立香は恥ずかしさのあまりに、下を隠しながらそのまましゃがみ込んでしまった。アーサーは足早に部屋の中に入り、誰も入って来れぬよう鍵をかけた。こんな破廉恥な姿を誰にも見せたくないからだ。
「っ…りっ、立香…なんで、そんなっ…っ…破廉恥な格好を…?」
アーサーは顔を赤くし、目のやり場に困りながら立香に聞いてみた。立香は目に涙を浮かべながら、上目遣いでアーサーを見た。
「っ…ダ・ヴィンチちゃんだよぉ…マンネリ化防止にっ、ちょっとした刺激がないとって…」
(やはり絡んでたか…)
「っ…着替えたくてもっ…着替えっ…全部、持っていかれて…」
「〜〜〜〜〜〜〜っ」
アーサーはダ・ヴィンチの策略に頭が痛くなった。彼女は何かとこの2人に余計な茶々を入れてくる。それはアーサーの悩みの種となっていた。
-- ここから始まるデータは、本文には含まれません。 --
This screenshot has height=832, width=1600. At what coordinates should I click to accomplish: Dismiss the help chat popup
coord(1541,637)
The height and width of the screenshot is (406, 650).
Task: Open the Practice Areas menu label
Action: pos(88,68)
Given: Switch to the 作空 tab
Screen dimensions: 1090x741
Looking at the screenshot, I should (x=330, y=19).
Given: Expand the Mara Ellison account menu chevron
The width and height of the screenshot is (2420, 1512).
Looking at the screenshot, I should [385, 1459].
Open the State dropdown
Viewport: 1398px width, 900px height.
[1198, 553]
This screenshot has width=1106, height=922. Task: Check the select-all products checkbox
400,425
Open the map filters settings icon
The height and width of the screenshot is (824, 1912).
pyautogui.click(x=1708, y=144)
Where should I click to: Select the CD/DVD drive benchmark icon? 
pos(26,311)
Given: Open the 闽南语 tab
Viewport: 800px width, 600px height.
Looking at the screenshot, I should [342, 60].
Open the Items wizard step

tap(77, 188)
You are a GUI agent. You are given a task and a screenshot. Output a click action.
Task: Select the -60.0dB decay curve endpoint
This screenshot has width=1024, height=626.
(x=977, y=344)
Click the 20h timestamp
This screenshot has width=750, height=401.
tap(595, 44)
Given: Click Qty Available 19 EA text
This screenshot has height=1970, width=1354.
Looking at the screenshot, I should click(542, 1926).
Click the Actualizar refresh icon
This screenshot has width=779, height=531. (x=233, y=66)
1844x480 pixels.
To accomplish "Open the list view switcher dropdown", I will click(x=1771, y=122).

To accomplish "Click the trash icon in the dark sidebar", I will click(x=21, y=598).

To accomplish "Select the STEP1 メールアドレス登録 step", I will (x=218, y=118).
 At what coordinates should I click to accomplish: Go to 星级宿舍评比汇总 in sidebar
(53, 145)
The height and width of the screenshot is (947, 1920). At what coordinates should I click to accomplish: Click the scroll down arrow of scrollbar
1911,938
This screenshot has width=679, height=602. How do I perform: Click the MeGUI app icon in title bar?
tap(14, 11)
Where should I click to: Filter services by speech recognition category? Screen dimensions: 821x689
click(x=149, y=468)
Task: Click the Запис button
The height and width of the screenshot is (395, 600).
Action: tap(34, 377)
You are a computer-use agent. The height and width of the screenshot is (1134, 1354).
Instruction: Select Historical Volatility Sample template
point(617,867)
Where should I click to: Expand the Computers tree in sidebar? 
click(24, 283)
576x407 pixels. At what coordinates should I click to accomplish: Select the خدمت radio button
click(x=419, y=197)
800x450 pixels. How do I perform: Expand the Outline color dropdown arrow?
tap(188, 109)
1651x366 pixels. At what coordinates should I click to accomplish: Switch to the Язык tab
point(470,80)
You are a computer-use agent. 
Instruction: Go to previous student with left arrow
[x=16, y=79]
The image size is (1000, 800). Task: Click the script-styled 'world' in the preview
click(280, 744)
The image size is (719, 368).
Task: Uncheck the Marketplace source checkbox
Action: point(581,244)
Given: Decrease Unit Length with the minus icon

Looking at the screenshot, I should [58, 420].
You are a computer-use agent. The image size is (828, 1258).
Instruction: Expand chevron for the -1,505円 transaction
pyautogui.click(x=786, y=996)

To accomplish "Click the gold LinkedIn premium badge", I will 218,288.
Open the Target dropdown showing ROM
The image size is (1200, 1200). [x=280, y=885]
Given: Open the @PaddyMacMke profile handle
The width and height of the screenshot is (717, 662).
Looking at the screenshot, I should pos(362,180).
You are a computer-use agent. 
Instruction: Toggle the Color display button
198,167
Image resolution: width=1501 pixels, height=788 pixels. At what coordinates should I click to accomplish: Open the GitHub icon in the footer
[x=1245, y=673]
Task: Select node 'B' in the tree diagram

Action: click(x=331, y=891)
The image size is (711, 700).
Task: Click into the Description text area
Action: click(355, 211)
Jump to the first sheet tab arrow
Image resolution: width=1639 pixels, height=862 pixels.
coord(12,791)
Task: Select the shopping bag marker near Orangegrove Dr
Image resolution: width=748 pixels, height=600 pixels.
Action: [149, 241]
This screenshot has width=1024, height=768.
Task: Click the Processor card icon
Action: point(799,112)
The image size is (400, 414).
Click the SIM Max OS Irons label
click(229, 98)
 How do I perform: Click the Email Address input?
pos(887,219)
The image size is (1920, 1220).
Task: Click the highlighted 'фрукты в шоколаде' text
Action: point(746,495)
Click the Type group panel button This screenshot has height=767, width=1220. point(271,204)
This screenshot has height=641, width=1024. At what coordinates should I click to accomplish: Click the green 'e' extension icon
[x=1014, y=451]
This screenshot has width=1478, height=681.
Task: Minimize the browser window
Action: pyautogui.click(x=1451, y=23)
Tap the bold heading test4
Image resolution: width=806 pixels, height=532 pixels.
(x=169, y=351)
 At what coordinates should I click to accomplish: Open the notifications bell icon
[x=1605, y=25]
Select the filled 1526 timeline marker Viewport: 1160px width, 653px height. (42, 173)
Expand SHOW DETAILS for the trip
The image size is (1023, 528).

「…まったく、彼女には黙って見守るということができないのかな?ここまでくると…マーリン並みのたちの悪さだ」
「…穴があるなら、入りたい」
アーサーは落ち込む立香を見る、顔を隠すために体操座りに体勢を変えていたようだ。そして…明らかに男性物ではない下着がチラッと見えてしまったためアーサーは更に顔が赤くなった。
「あのっ…立香…」
「なにぃ…?」
「大変…言いにくいんだが…その…見えてるよ、下着」
「えっ…っ、エッチ!!」
「破廉恥な格好している君に言われたくない!!」
下を履いていないのだから、見えても仕方ない話だ。アーサーは外套を取り、立香の下半身を隠すように掛けた。
「まったく…“レディ”がそのような格好してはいけないよ?」
「うっ…俺はっ…男、だし…」
「本当なら今すぐにちょっとお仕置きしてやりたいところだけど…」
「うわっ!?」
アーサーは立香をひょいっと抱きかかえ、そのままベッド向かい立香をベッドに下ろす。そして、誰にも見られないようにシーツを掛けた。
「ちょっとやるべきことがあるから…僕が戻るまで大人しく待ってるんだよ?」
「アーサー…?」
「…夜、覚悟してね?」
「んむっ!」
アーサーは立香に意味深な発言をし、そのまま口づけをする。突然のキスに顔を真っ赤にした立香を部屋に残し、部屋を後にした。
(覚悟してって…何、する気なんだよ…)
◇
所変わって、管制室では…
「な〜んで、アンタらはいっつも余計なことをするのかなぁ〜?」
「いやぁ~、アーサー王と藤丸くんはラブラブなのは知ってるよ?けどマンネリ化なんてしたら…後々面倒だろ〜」
「そっ、そうですよ、そうなればカルデアを巻き込む大騒動に…」
「立香のそんな破廉恥な写真に釣られて策略に乗ったなんて知ったらそれこそ面倒事になるだろうが!!」
「…騎士王様の黒い笑顔が…脳裏に…」
当事者であるダ・ヴィンチと、立香のあの格好した画像が欲しくて釣られてしまった哀れな後輩をシャルルがガチ説教していた。ブラダマンテは、アーサーの黒い笑みが思い浮かびガタガタと震えていた。
「…余計なことをしないでもらいたいな」
「「あっ…」」
「…俺は知らんぞ、地雷踏んだアンタらが悪い!!」
「へっ…陛下ぁ」
「とりあえず…立香の着替え、返してくれないかな?」
「…そこまで、やってたのかー!!」
その後、夜まで管制室には王様2人による地獄の大説教会が続いたのでした。